Stored data entries ::
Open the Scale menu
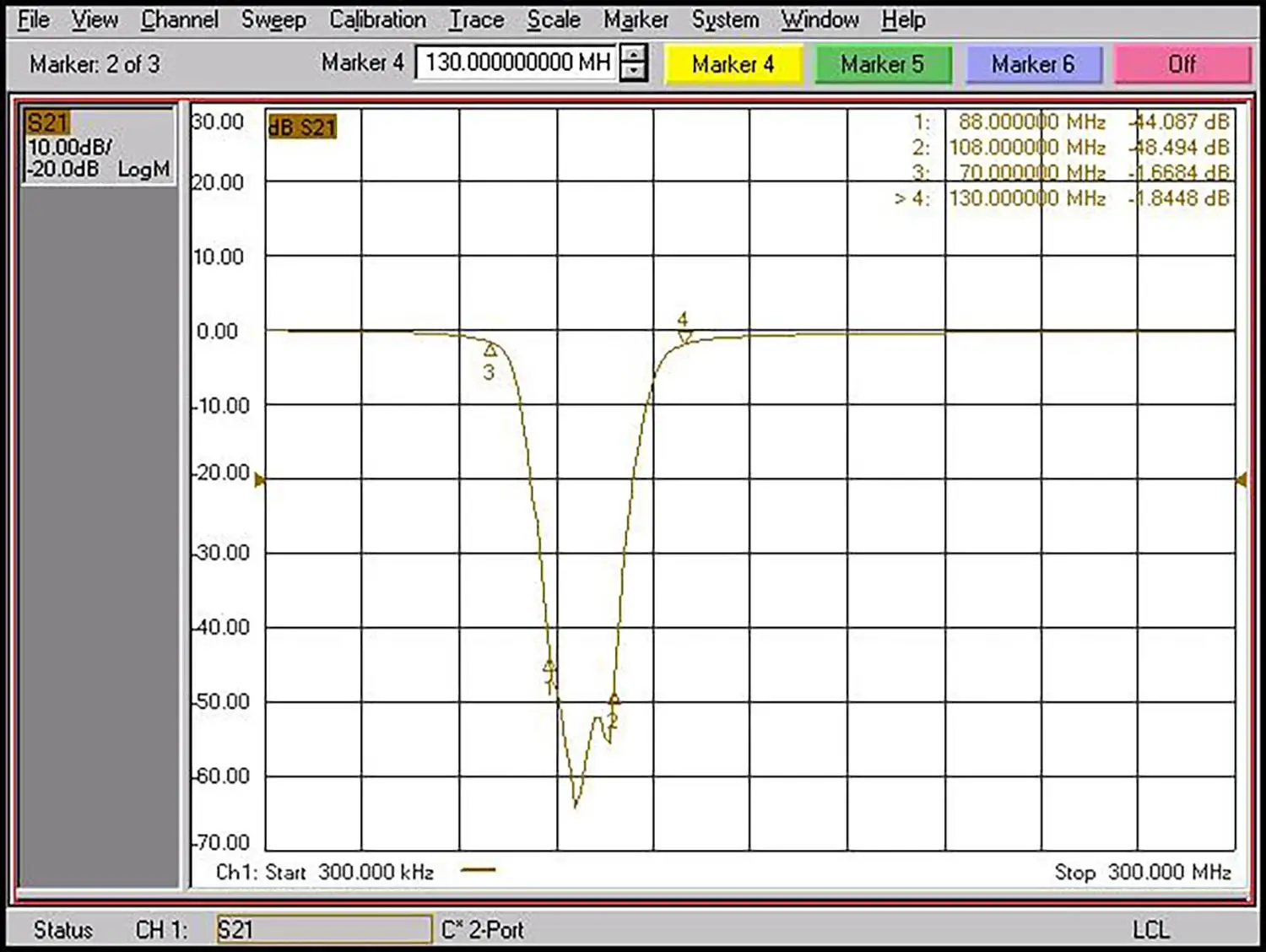 tap(553, 19)
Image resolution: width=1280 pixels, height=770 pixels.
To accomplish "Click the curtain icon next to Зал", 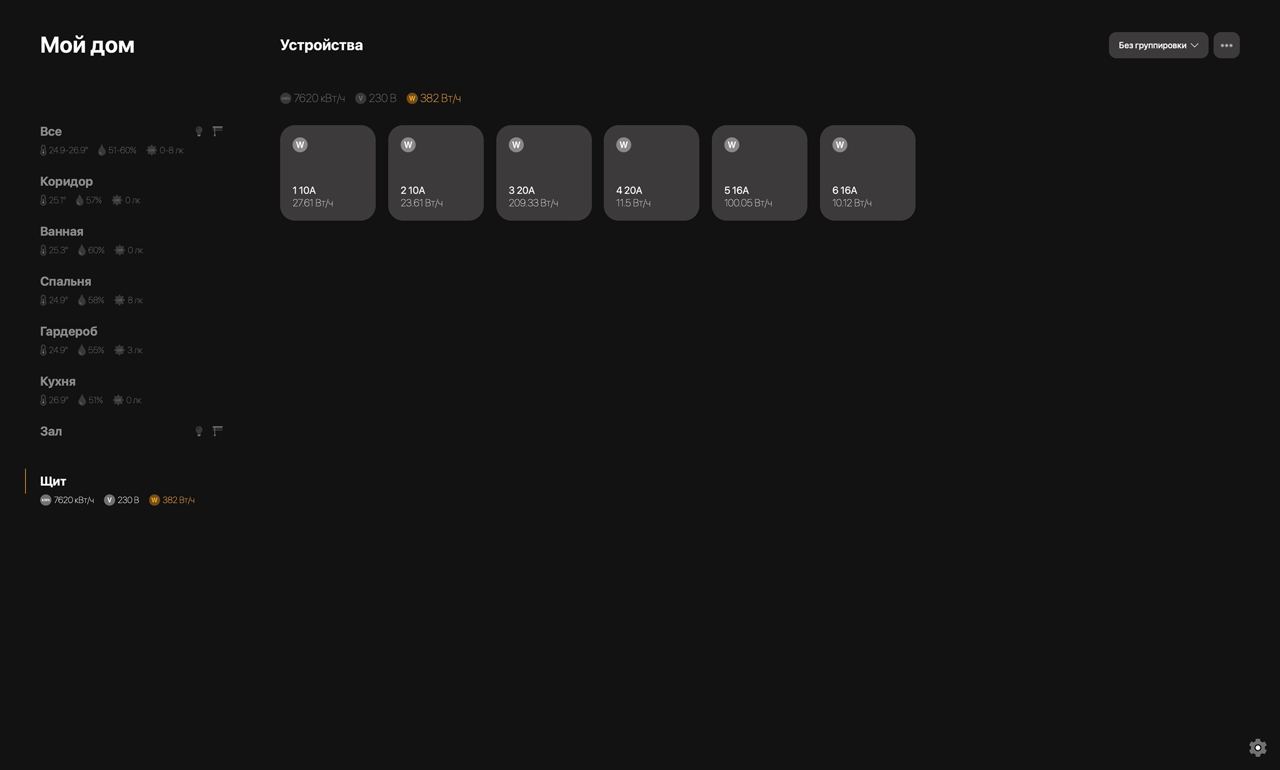I will coord(218,431).
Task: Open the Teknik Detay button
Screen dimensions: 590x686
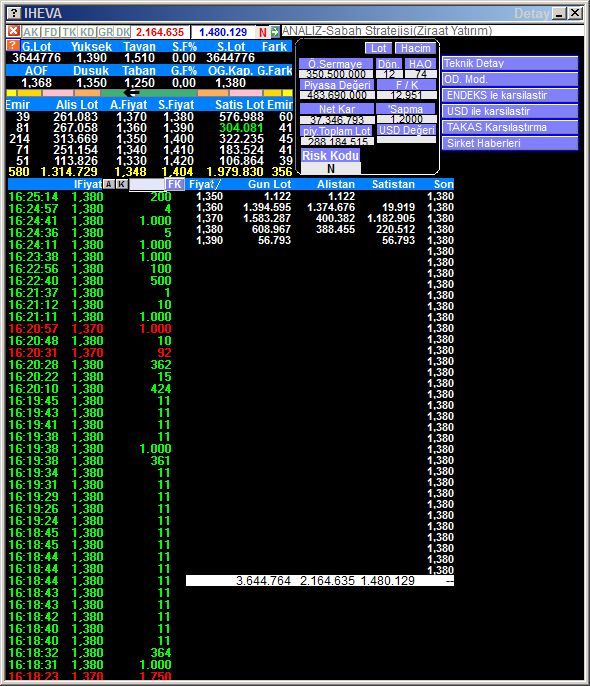Action: [510, 63]
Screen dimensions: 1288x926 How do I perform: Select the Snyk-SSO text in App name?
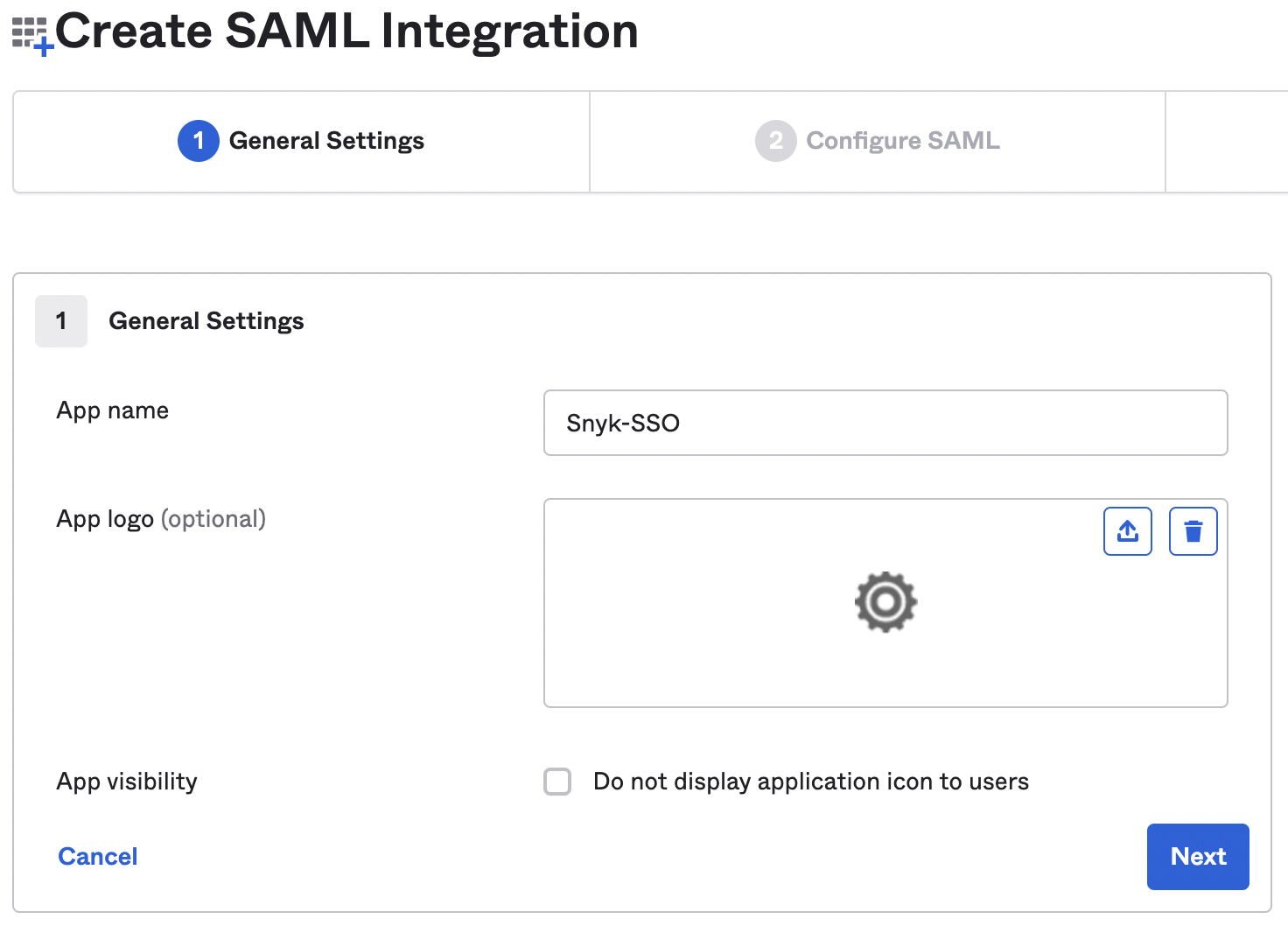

TASK ::
All lines from the one containing "Task: Open the Teknik Detay button" through the end of the entries above must be given again exactly, with every picture omitted.

ANSWER TO THIS EXERCISE ::
Task: Open the Teknik Detay button
Screen dimensions: 590x686
Action: [510, 63]
Screen dimensions: 1288x926 How do I perform: Select the Snyk-SSO text in App name?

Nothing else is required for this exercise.